- Excerpted records
***

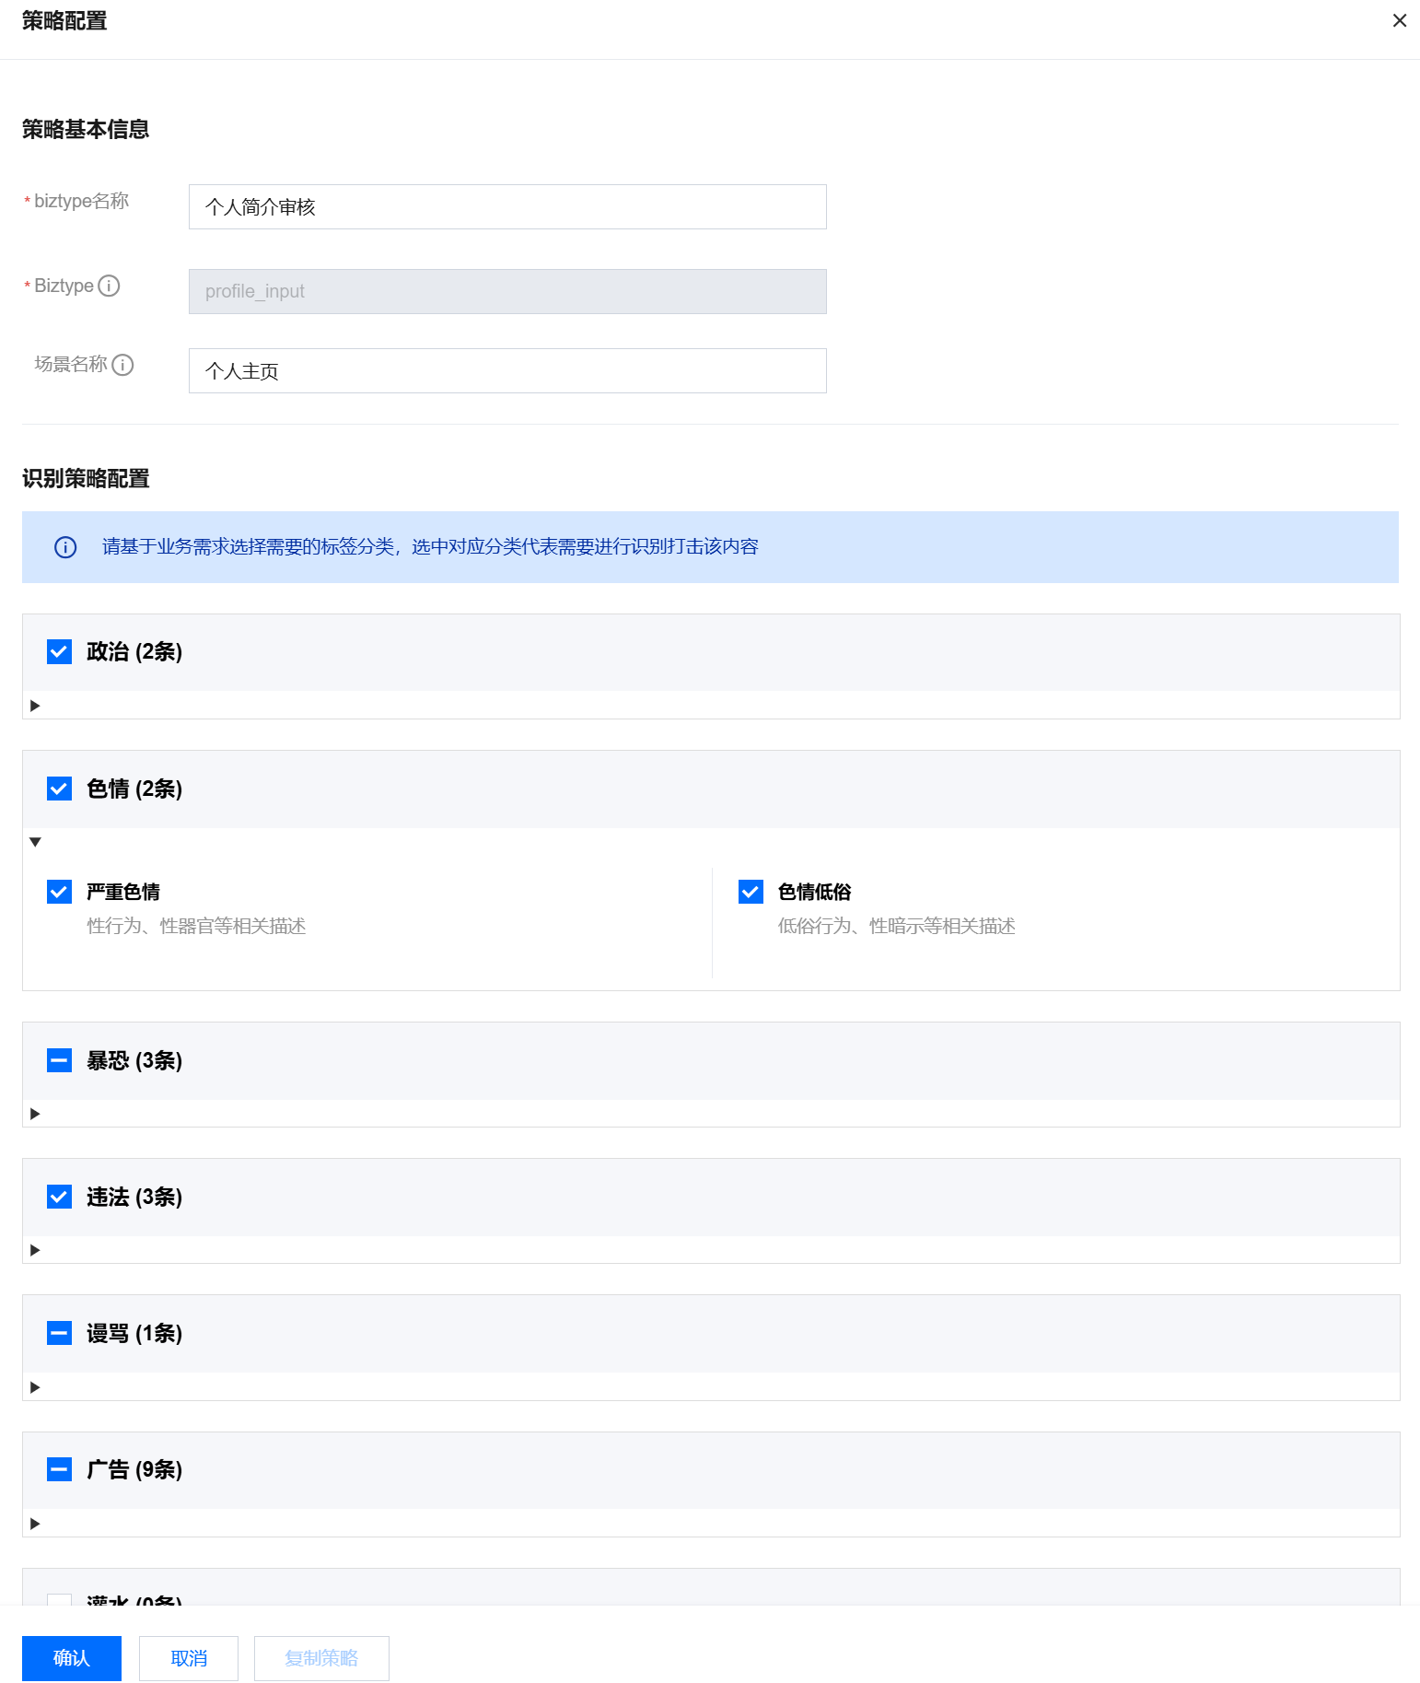The height and width of the screenshot is (1683, 1420).
Task: Toggle the 违法 category checkbox
Action: (x=60, y=1197)
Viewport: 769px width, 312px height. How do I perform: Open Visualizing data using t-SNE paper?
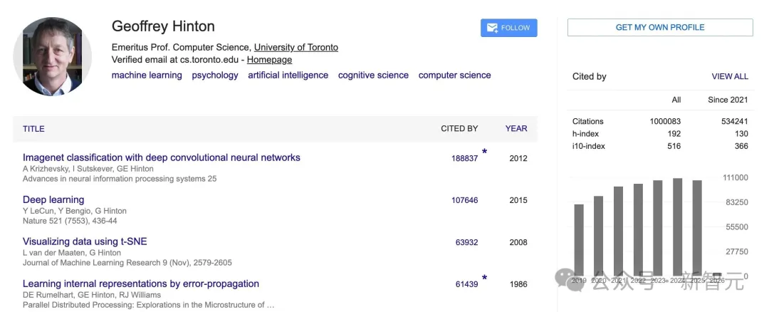pyautogui.click(x=85, y=241)
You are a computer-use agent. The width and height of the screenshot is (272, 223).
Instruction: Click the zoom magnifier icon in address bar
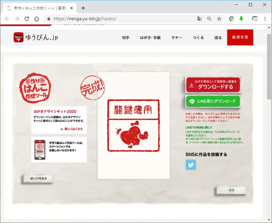pos(209,19)
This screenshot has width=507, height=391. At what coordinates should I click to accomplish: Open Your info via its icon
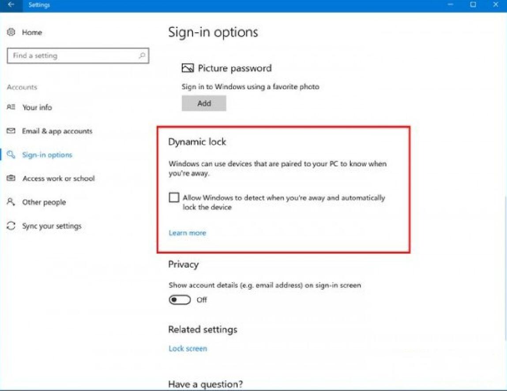pos(11,107)
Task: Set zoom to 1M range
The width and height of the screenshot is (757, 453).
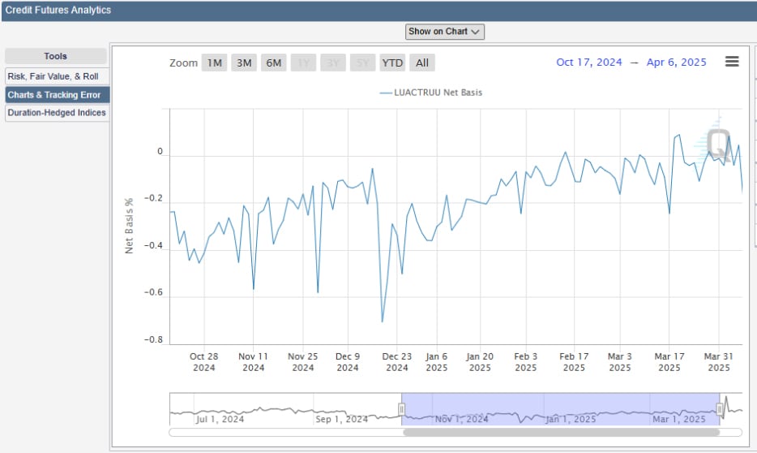Action: point(214,63)
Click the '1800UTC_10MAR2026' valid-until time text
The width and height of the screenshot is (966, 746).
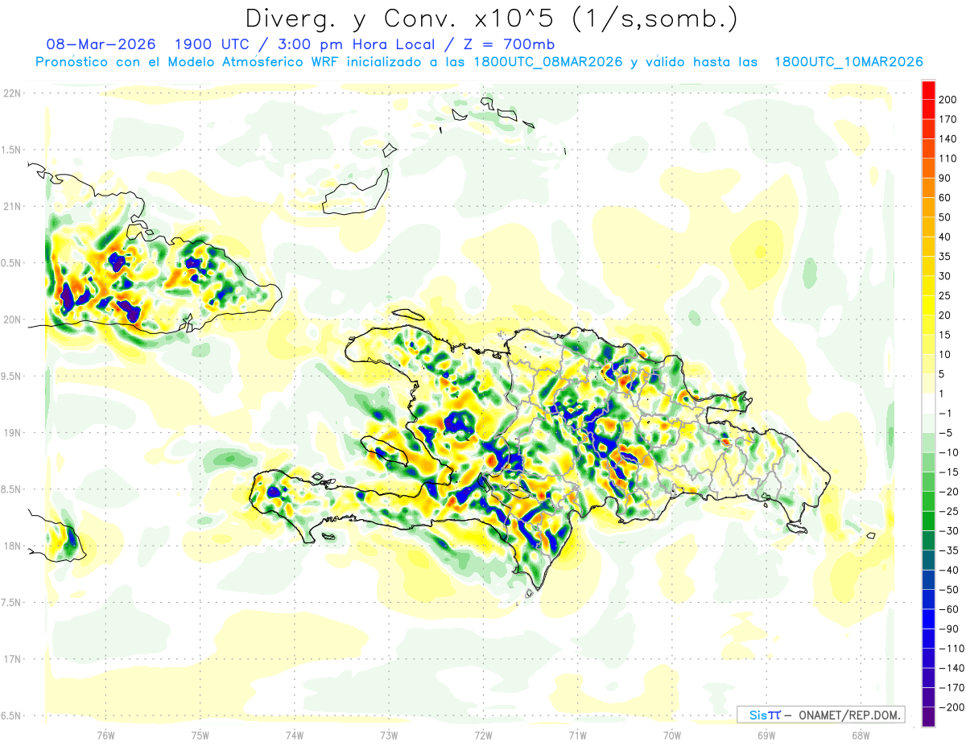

***

- Exercise details
Please reproduce exactly, and nothing more, the lines from the one containing "Task: Set zoom to 1M range" through the last line of the entries, both included; pictures stay out.

- Output for this task
Task: Set zoom to 1M range
The width and height of the screenshot is (757, 453).
Action: point(214,63)
Click the '1800UTC_10MAR2026' valid-until time text
The width and height of the screenshot is (966, 746).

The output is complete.